● Input data

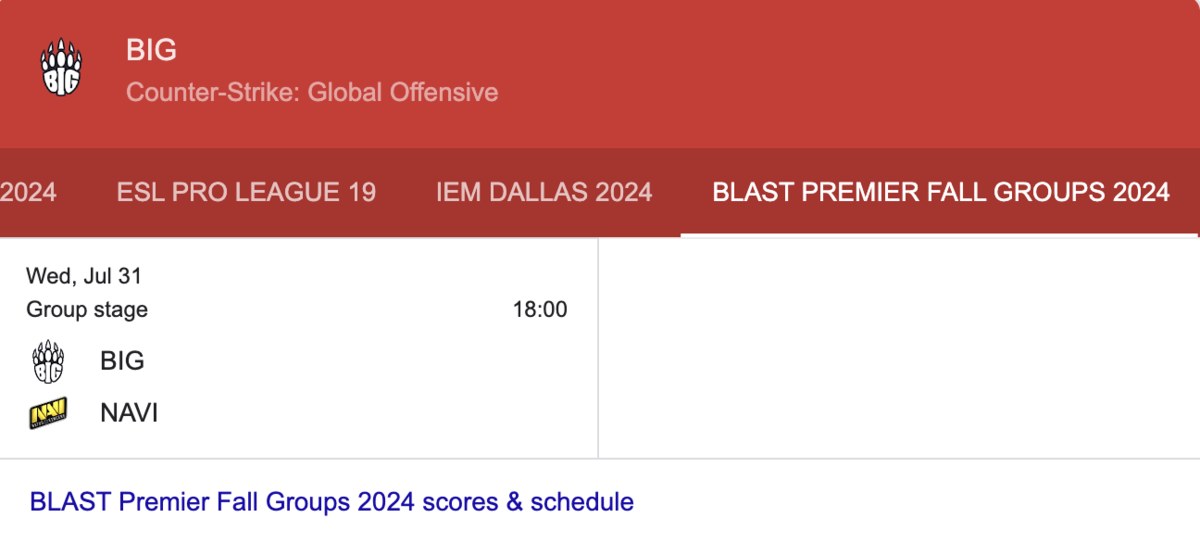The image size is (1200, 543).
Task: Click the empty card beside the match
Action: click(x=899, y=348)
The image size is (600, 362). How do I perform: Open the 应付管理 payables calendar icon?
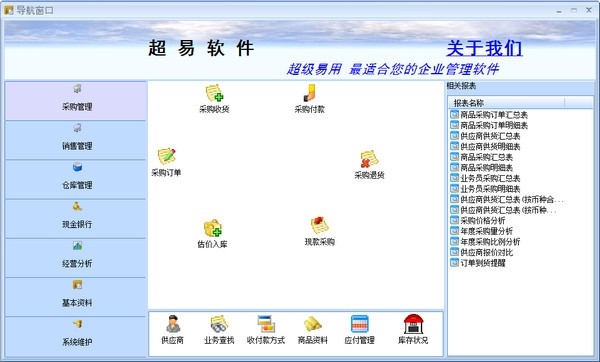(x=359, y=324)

● Task to complete
A word-for-word copy of the lines from the one with "The image size is (600, 362)." through the final line of the listing above is the whole answer, and it contains no pictures.

● Solution
The image size is (600, 362). How do I perform: Open the 应付管理 payables calendar icon?
(x=359, y=324)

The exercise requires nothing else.